I won't repeat my outstanding v2 feedback about v1 & v2
incompatibilities, except to say that I'd in principle be fine with
having a v2 format the way this series is adding it. I.e. saying "here
it is, it's never written by default, we'll figure out these compat
issues later".

My only objection/nit on that point would be that the current
docs/commit messages should make some mention of the really bad
interactions between v1 and v2 on different git versions.

However, having written this again I really don't understand why we need
a v2 of this format at all.

The current format is:

    <CGPH signature>
    <CGPH version = 1>
    <hash version (0..255) where 1 == SHA-1>
    <num chunks (0..255)>
    <reserved byte ignored>
    [chunk offsets for our $num_chunks]
    [arbitrary chunk data for our $num_chunks]

And you want to change it to:

    <CGPH signature>
    <CGPH version = 2>
    <num chunks (0..255)>
    <reachability index version, hard error on values != 1 (should have seen this in my [1])>
    <reserved byte hard error on values != 0 [1]>
    <hash version 32 bit. So 0x73686131 = "sha1" instead of "1">
    [chunk offsets for our $num_chunks]
    [arbitrary chunk data for our $num_chunks]

Where "chunks" in the v1 format has always been a non-exhaustive list of
things *where we ignore anything we don't know about*.

So given our really bad compatibility issues with any non-v1 format I
suggested "let's use a different filename". But on closer look I retract
that.

How about we instead just don't change the header?

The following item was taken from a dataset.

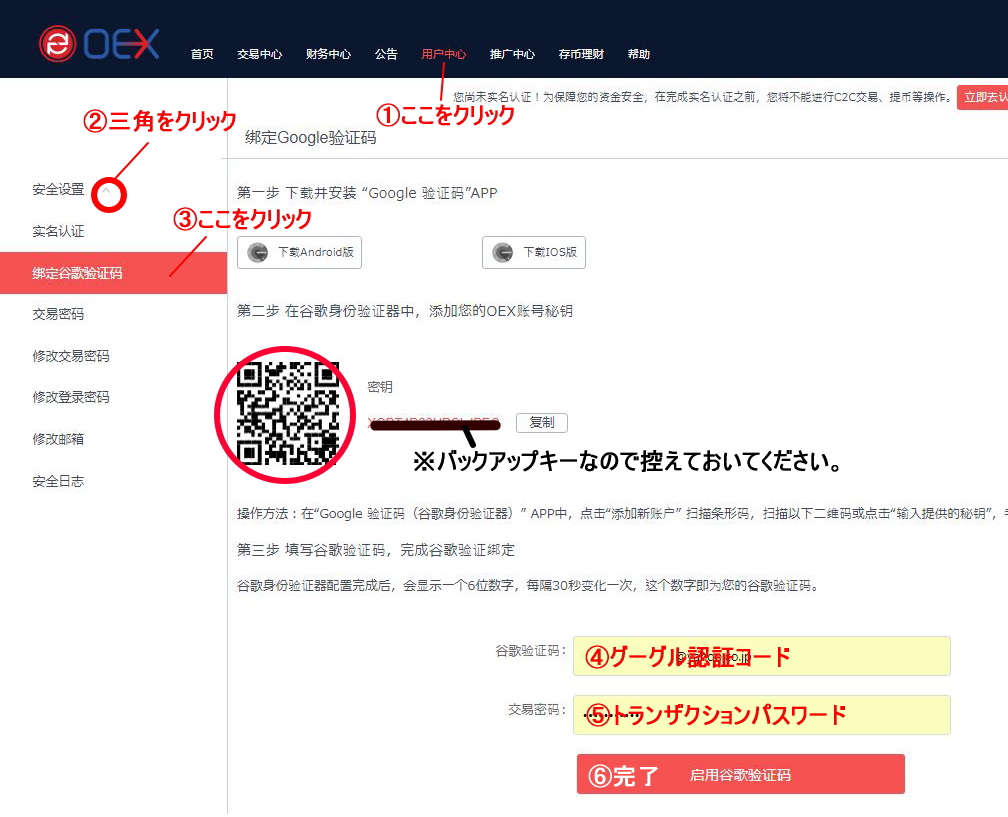Viewport: 1008px width, 817px height.
Task: Click the red 启用谷歌验证码 submit button
Action: (740, 775)

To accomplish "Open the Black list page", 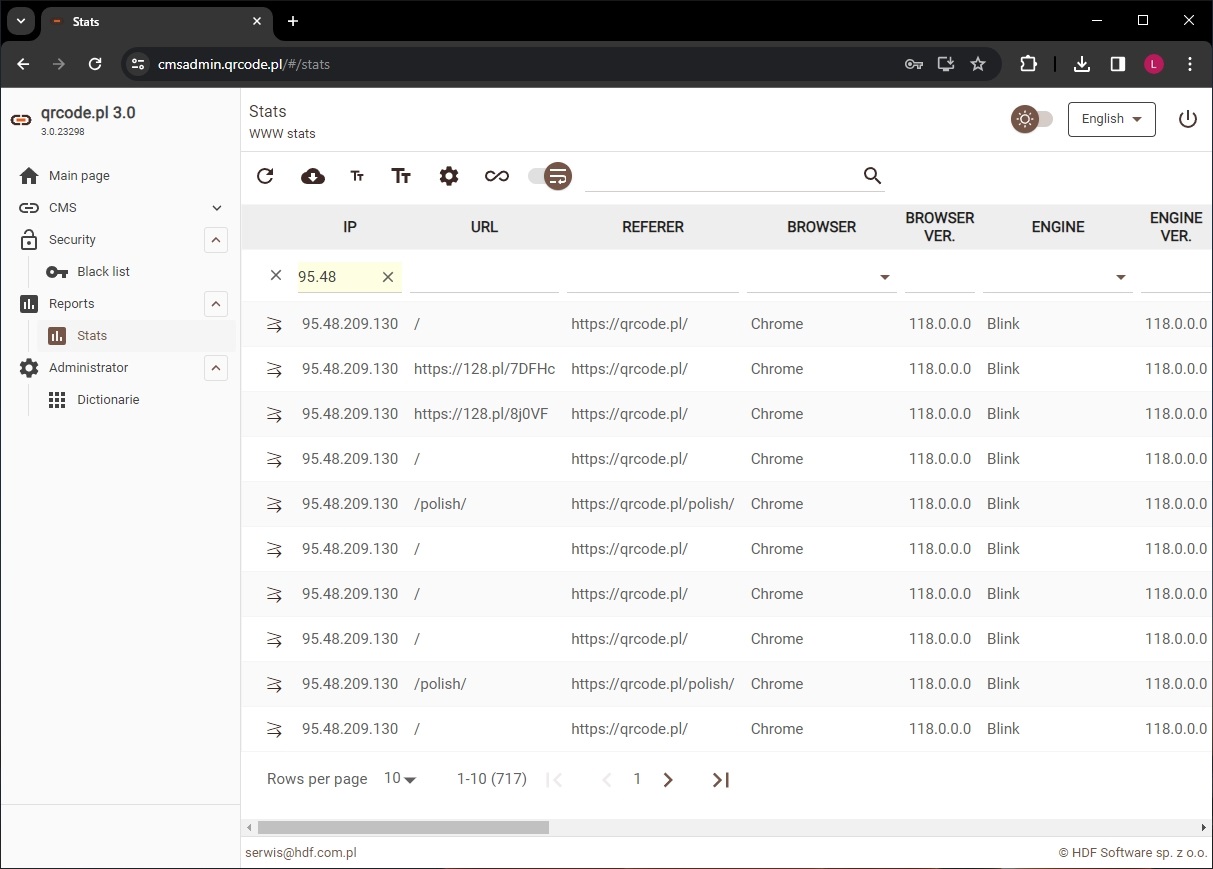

I.e.:

 * Let's just live with "1" as the marker for SHA-1.

   Yeah it would be cute to use 0x73686131 instead like "struct
   git_hash_algo", but we can live with a 1=0x73686131 ("sha1"),
   2=0x73323536 ("s256") mapping somewhere. It's not like we're going to
   be running into the 255 limit of hash algorithms Git will support any
   time soon.

 * Don't add the reachability index version *to the header* or change
   the reserved byte to be an error (see [1] again).

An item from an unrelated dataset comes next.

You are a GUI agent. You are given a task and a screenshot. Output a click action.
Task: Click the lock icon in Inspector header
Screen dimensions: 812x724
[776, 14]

Instead we just add these things to new "chunks" as appropriate. As this
patch of mine shows we can easily do that, and it doesn't error out on
any existing version of git:
https://github.com/avar/git/commit/3fca63e12a9d38867d4bc0a8a25d419c00a09d95

I now can't imagine a situation where we'd ever need to change the
format. We have 32 bits of chunk ids to play with, and can have 255 of
these chunks at a time, and unknown chunks are ignored by existing
versions and future version.

We can even have more than 255 if it comes to that by having a special
"extension" chunk, or even use the existing reserved byte for that and
pull the nasty trick of putting another set after the existing file
checksum, but I digress.

If we ever find that we e.g. don't want to write SHA-1 data anymore but
just want SHA-256 we just write a tiny amount of dummy data. Older git
versions will shrug at what looks like a really incomplete commit graph
data, but newer versions will know the real data is in some other chunk
they know about.

Ditto this "gen numbers or adjusted timestamps?" plan in
https://public-inbox.org/git/6367e30a-1b3a-4fe9-611b-d931f51effef@xxxxxxxxx/
We can have a chunk of adjusted timestamps into the generation number
chunk, and even start adding chunks of other side-data, e.g. the path
bloom filters...

This E-Mail needs to stop at some point, but as a brief aside I don't
see how this die("commit-graph hash algorithm does not match current
algorithm") plan makes sense either.

The hash-function-transition.txt plan describes how we'll have an index
of SHA-1<->SHA-256 object names. Why would it be an error to read a
SHA-1 commit-graph under SHA-256? Won't we just say "oh this graph lists
the SHA-1s" and then use that lookup table to resolve them as SHA-256s?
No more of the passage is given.